**EXERCISE AIM**
Put the rows from the line containing "Select the Slope face dip From cell" up to and including the line containing "This screenshot has width=851, height=484." into a JSON list of strings, one string per line, skipping blank lines. Leave the pictures out of the list.

**GIVEN RECORDS**
%%
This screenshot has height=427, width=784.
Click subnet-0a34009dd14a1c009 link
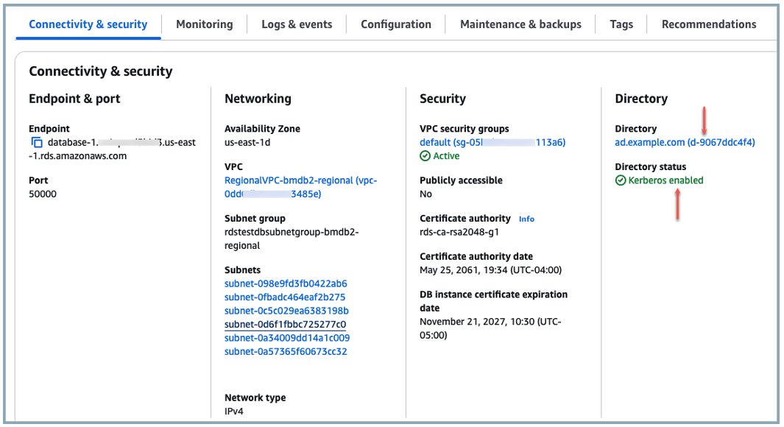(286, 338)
%%
%%
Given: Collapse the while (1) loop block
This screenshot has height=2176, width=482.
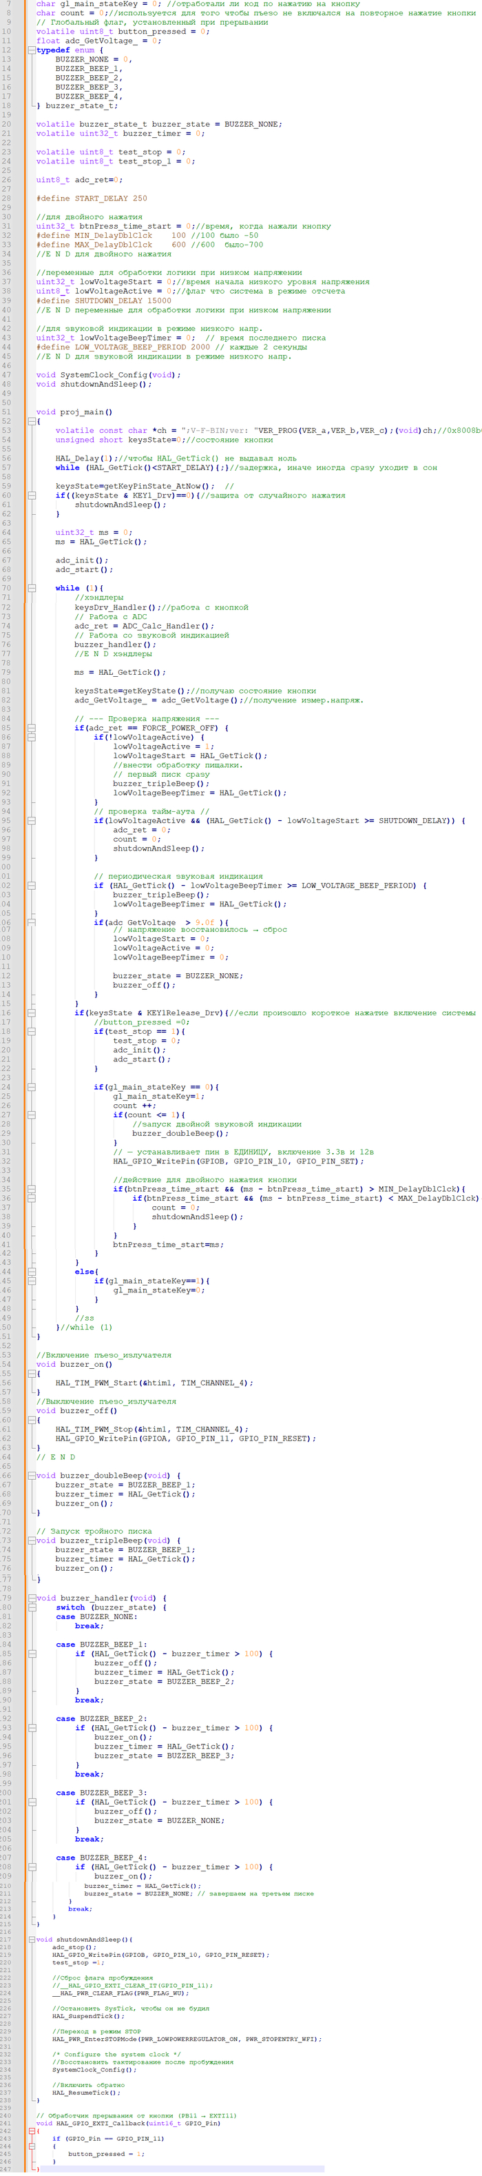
%%
%%
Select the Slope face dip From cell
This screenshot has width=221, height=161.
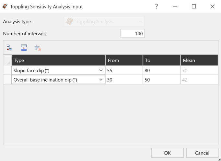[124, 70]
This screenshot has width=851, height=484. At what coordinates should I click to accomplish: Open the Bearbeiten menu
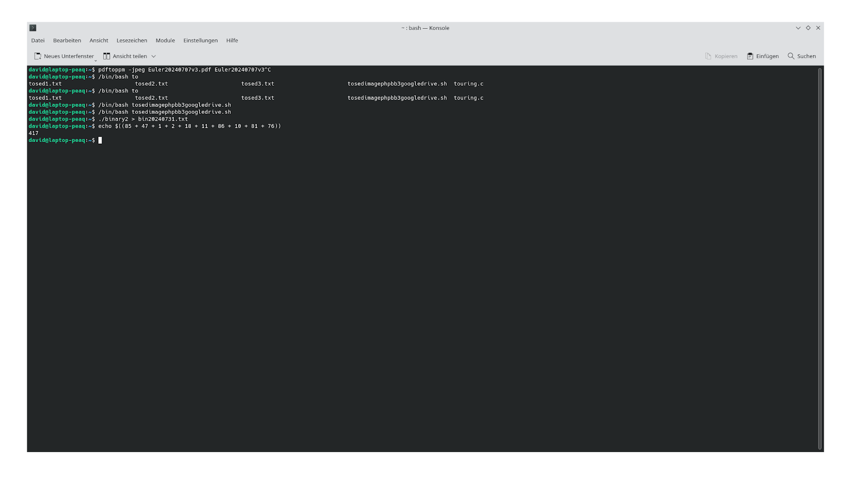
%%
**RESULT OF THE EXERCISE**
[
  "Select the Slope face dip From cell",
  "This screenshot has width=221, height=161.",
  "[124, 70]",
  "This screenshot has width=851, height=484. At what coordinates should I click to accomplish: Open the Bearbeiten menu"
]